A Book That Leads Nowhere
Cool It, The Skeptical Environmentalist's Guide to
By Bjorn Lomborg
(Alfred A. Knopf, New York, 2008)
An Essay by Jigs Gardner
Cool It, The Skeptical Environmentalist's Guide to Global Warming, is useful only as a cautionary tale. Bjorn Lomborg is one of those sweetly reasonable people who think,
"I believe most participants in the debate have good and honorable intentions--we all want to work toward a better world."
That tells us not only that he's naive, but simpleminded, too. So he accepts the idea of global warming and also that the cause is human activity. He differs from Al Gore and co. in thinking that the publicized consequences of global warming are greatly exaggerated, and that we need better solutions than expensive and ineffectual CO2 cuts, because we have many more important problems (hunger, poverty, disease) to which our resources should be directed.

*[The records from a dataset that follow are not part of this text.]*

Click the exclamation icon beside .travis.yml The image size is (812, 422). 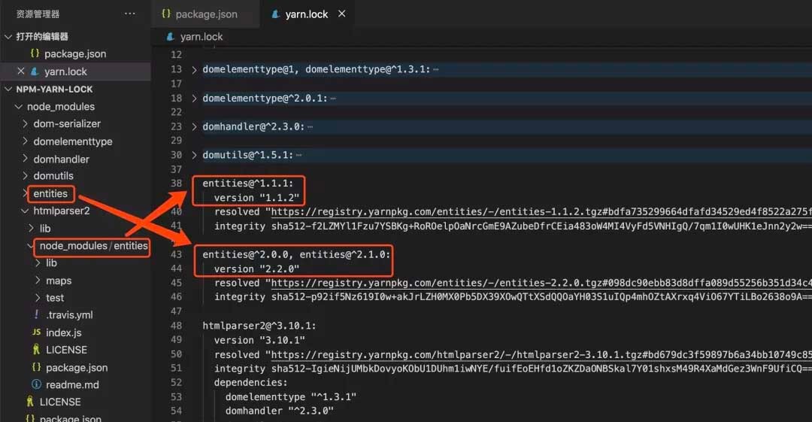36,315
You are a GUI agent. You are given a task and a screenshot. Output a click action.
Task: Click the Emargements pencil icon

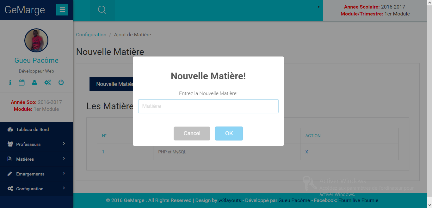click(10, 174)
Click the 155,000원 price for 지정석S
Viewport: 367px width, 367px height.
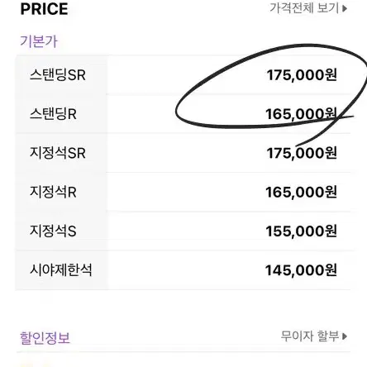click(x=301, y=231)
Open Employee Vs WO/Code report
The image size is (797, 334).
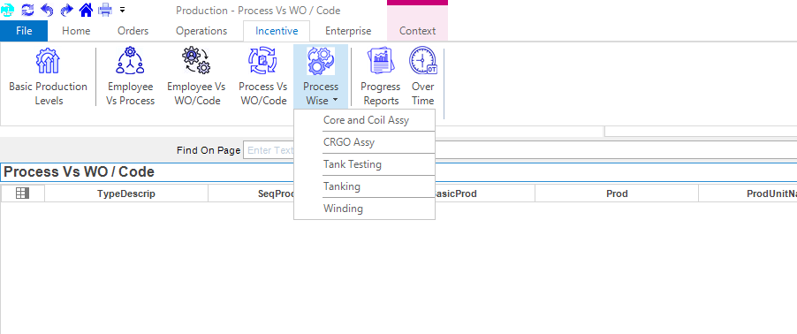click(196, 76)
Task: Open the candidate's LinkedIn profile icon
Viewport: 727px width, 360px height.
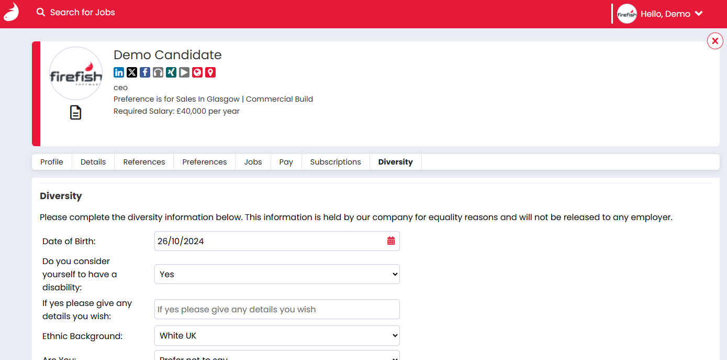Action: (x=119, y=72)
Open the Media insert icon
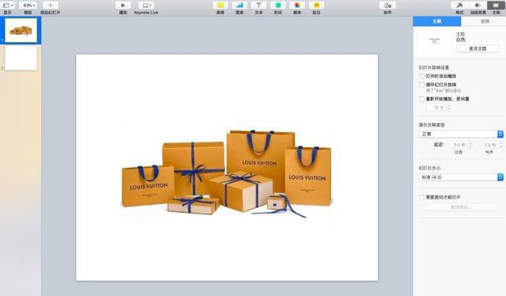The image size is (506, 296). click(x=297, y=6)
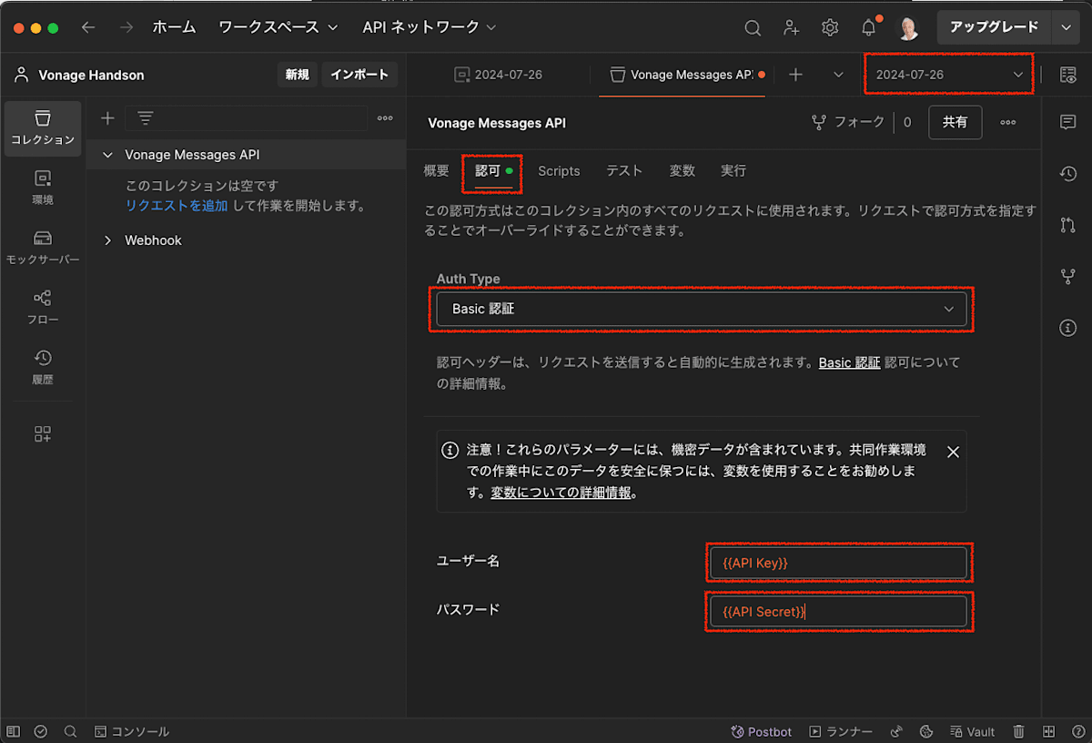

The book, only 164 pages, examines many of the exaggerated global warming disaster claims, from vanishing polar bears to melting ice caps, showing up their foolishness. While he points out more than once that vituperations of global warming advocates prohibit honest dialogue and distort science, this insight doesn't lead him to see that these are not reasonable folks with good intentions. So the book really leads nowhere.
He does not understand that global warming (now "climate change" since temperatures have been dropping) is only a weapon of Greenism, itself a political movement. Greens want to control our lives and property, and until we recognize that our resistance will be ineffectual.